Tanglewilde (also Tanglewilde-Thompson Place) is a census-designated place (CDP) in Thurston County, Washington, United States, part of the Urban Growth Area of the city of Lacey. As of the 2020 census, Tanglewilde had a population of 6,265.

The community is surrounded by the city of Lacey and borders Mushroom Corner. The sections of Tanglewilde and Thompson Place are divided south and north, respectively, by Martin Way. Interstate 5 forms the northern border of the CDP, and Washington State Route 510 partially forms the eastern limits.
==Geography==
According to the United States Census Bureau, the CDP has a total area of 1.5 square miles (3.8 km^{2}), all of it land.

==Demographics==

The community was first listed as an unincorporated community under the name Thompson Place-Tanglewilde in the 1970 U.S. census; and then as Tanglewilde-Thompson Place in the 1980 U.S. census.
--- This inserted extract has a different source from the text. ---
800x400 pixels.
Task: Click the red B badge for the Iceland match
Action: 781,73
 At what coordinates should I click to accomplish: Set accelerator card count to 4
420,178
The name was changed to Tanglewilde prior to the 2010 U.S. census.

Historical population
| Census | Pop. | Note | %± |
| 1970 | 3,423 |  | — |
| 1980 | 5,910 |  | 72.7% |
| 1990 | 6,061 |  | 2.6% |
| 2000 | 5,670 |  | −6.5% |
| 2010 | 5,892 |  | 3.9% |
| 2020 | 6,265 |  | 6.3% |
U.S. Decennial Census 1960 1970 1980 1990 2000 2010 2020 As Thompson Place-Tanglewilde in 1970 and as Tanglewilde-Thompson Place 1980-2000

===2000 census===
As of the census of 2000, there were 5,670 people, 2,057 households, and 1,491 families residing in the CDP. The population density was 3,919.1 people per square mile (1,509.8/km^{2}). There were 2,167 housing units at an average density of 1,497.8/sq mi (577.0/km^{2}). The racial makeup of the CDP was 76.04% White, 5.04% African American, 2.17% Native American, 8.95% Asian, 1.06% Pacific Islander, 3.67% from other races, and 6.07% from two or more races. Hispanic or Latino of any race were 9.10% of the population.
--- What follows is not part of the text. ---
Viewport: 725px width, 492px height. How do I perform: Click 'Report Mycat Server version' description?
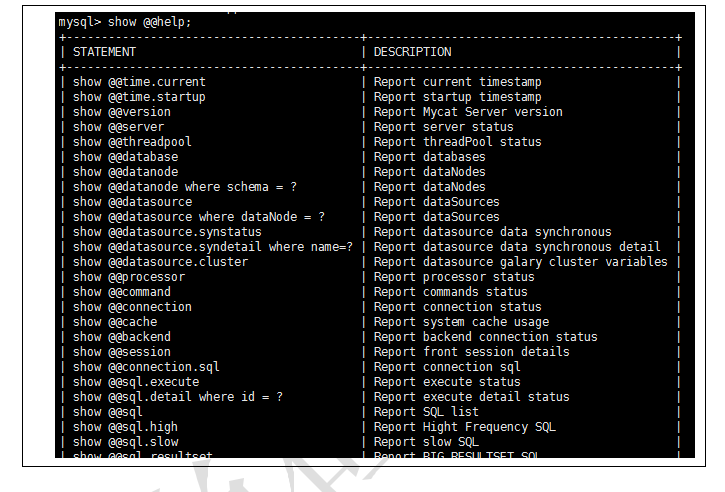click(x=468, y=112)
There were 2,057 households, out of which 39.5% had children under the age of 18 living with them, 52.4% were married couples living together, 15.8% had a female householder with no husband present, and 27.5% were non-families. 20.0% of all households were made up of individuals, and 5.1% had someone living alone who was 65 years of age or older. The average household size was 2.76 and the average family size was 3.14.

In the CDP, the age distribution of the population shows 29.5% under the age of 18, 10.7% from 18 to 24, 29.2% from 25 to 44, 22.5% from 45 to 64, and 8.1% who were 65 years of age or older. The median age was 32 years. For every 100 females, there were 95.9 males. For every 100 females age 18 and over, there were 91.5 males.
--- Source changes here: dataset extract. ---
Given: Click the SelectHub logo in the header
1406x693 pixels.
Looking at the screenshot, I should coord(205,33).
The median income for a household in the CDP was $45,000, and the median income for a family was $49,245. Males had a median income of $35,352 versus $29,435 for females. The per capita income for the CDP was $21,154. About 8.9% of families and 13.0% of the population were below the poverty line, including 15.7% of those under age 18 and 9.1% of those age 65 or over.

==Parks and recreation==
Lake Lois Habitat Reserve and the Woodland Creek Community Park are immediately southwest of the community.

==Education==
Tanglewilde is within the North Thurston Public Schools district. Elementary schools in the area include Lydia Hawk and Olympic View. The main middle school is Nisqually Middle School. Most high school students in Tanglewilde attend River Ridge High School.